Page >>
— START —

# Port dimensions vs speaker size



## Pancakes (Jan 16, 2008)

What are the "rules of thumb" people here normally use and why/what results or variables can be expected from various port designs? I normally try to make the ports as large as possible withouy having the length be much more than ~4x the diameter. Have built a few speakers but never with the same drivers / box twice and haven't ever made a test jig to play with these variables in a controlled way.

I'm keen to hear any thoughts especially regarding large volume ports (by-product of large diameter therefore long ports) and any pros or cons of restricting my diameter to length ratio?

Would any of you have thoughts on using an 8" woofer with a 4.5" port?

Thanks.


----------



## Lucky7! (Jan 7, 2008)

*Re: port dimensions vs speaker size*

Port size depends upon the tuning of the box, and it's size. It also depends upon the volume of air that it needs to move to keep the speed low enough (<0.05 Mach is my preference) not to chuff or make discernible noise.
Download Unibox, throw the T/S parameters in for your driver and start modelling. Remember to update graphs after each mod and look at the tabs on the bottom line for more.


----------



## Pancakes (Jan 16, 2008)

*Re: port dimensions vs speaker size*

Yeah I'm ok with tuning etc, just haven't played with ports longer than 4-5 x the diameter, not modelled but in the real world. From my experience somethings that aren't noticable in speakers and amps make a difference to the human ear and sometimes tiny changes in equiptment sounds way different.


----------



## Lucky7! (Jan 7, 2008)

*Re: port dimensions vs speaker size*



Pancakes said:


> Yeah I'm ok with tuning etc, just haven't played with ports longer than 4-5 x the diameter, not modelled but in the real world. From my experience somethings that aren't noticable in speakers and amps make a difference to the human ear and sometimes tiny changes in equiptment sounds way different.


My experience is that the modelling of tuned bass enclosures is very accurate to real world (measured) results. The maths for how to tune enclosure has been known for 30 years and is now easy to change it quickly and graph it easily.

— END —

Dataset content >>
— START —

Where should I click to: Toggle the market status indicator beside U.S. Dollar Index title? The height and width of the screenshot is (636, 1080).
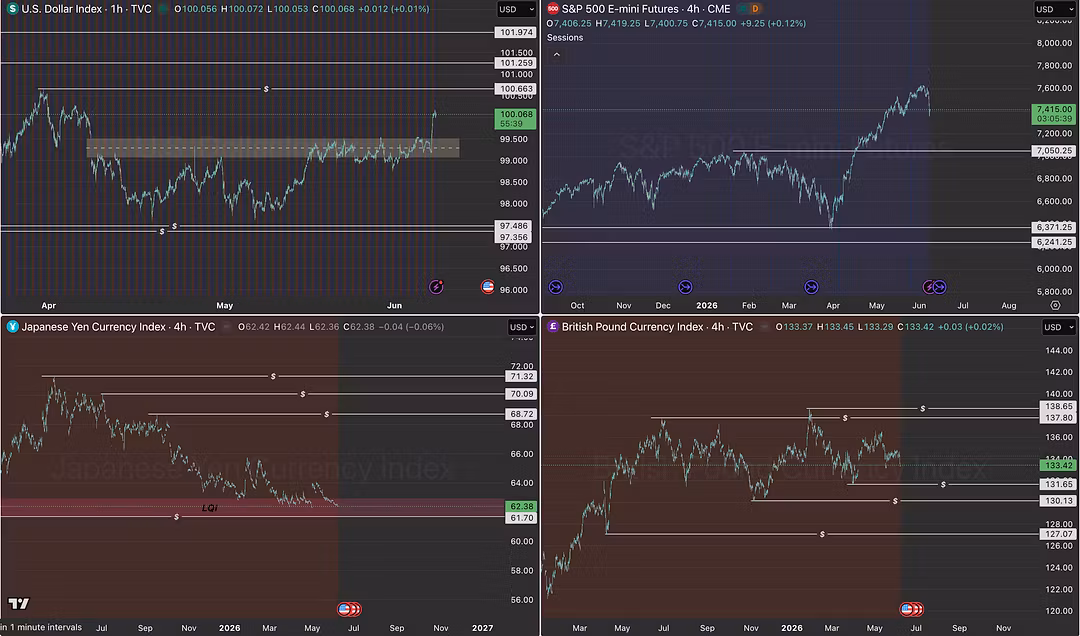163,9
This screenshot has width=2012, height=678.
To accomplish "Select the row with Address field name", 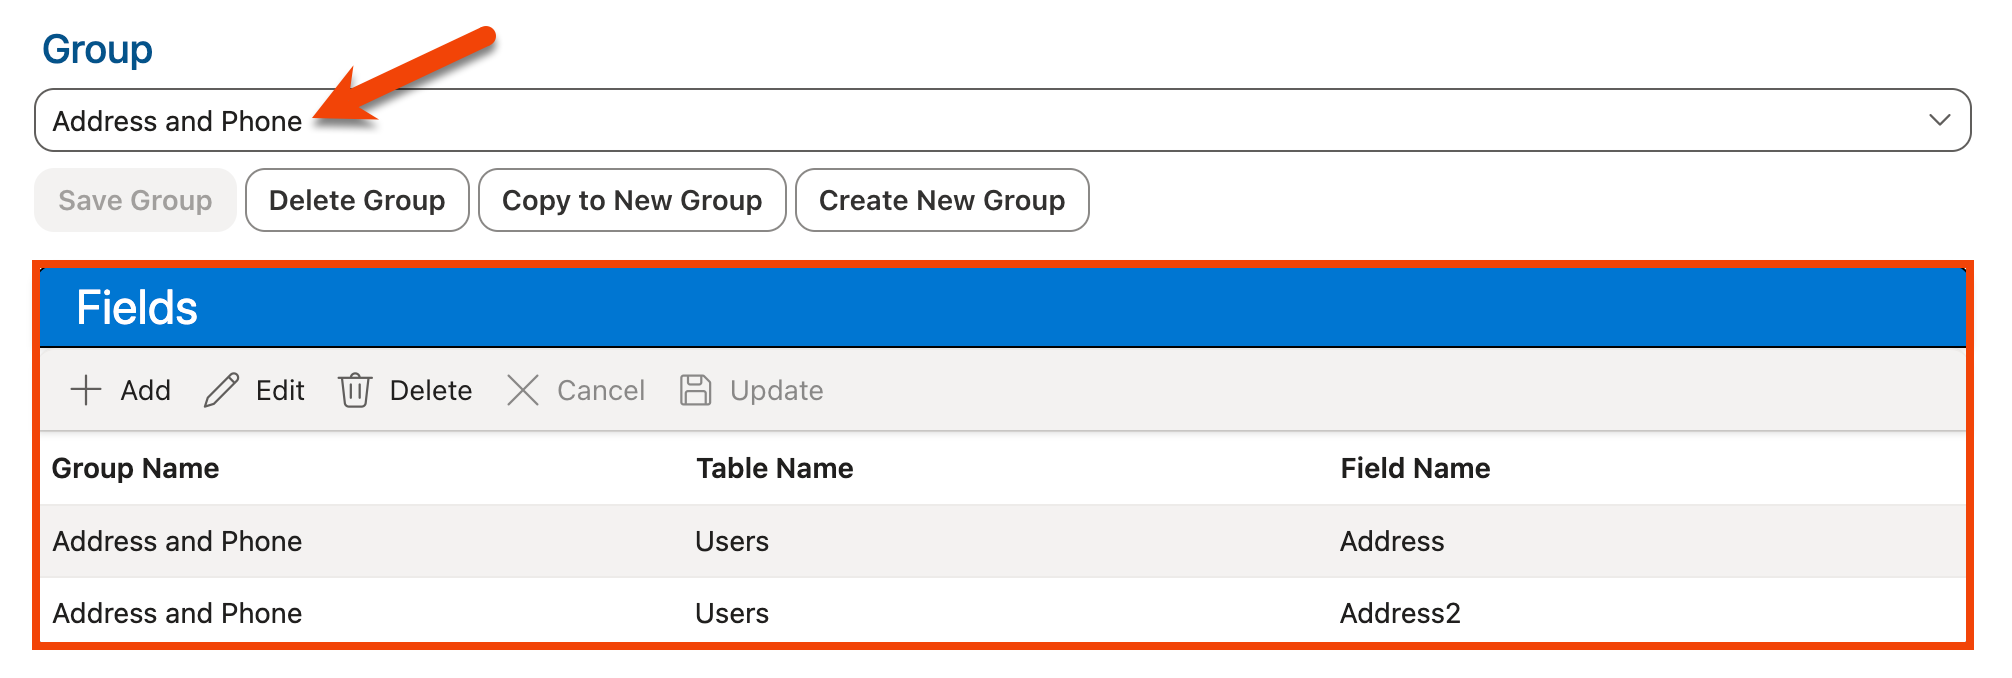I will (x=1391, y=541).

— END —

Tasks for this exercise >>
(a) Return the stretch of the port-size thread from "Download Unibox, throw" through "line for more.", copied word for word.
(b) Answer these from the port-size thread above:
(i) Below what airspeed does Lucky7! prefer to keep the air moving through a port?
(ii) What woofer and port sizes does Pancakes ask about pairing?
(iii) For how many years does Lucky7! say the maths for tuning an enclosure has been known?
(c) Copy out every sentence in the port-size thread that ends with a question mark.

Answer set >>
(a)
Download Unibox, throw the T/S parameters in for your driver and start modelling. Remember to update graphs after each mod and look at the tabs on the bottom line for more.

(b)
(i) Below 0.05 Mach.
(ii) An 8" woofer with a 4.5" port.
(iii) 30 years.

(c)
What are the "rules of thumb" people here normally use and why/what results or variables can be expected from various port designs?
I'm keen to hear any thoughts especially regarding large volume ports (by-product of large diameter therefore long ports) and any pros or cons of restricting my diameter to length ratio?
Would any of you have thoughts on using an 8" woofer with a 4.5" port?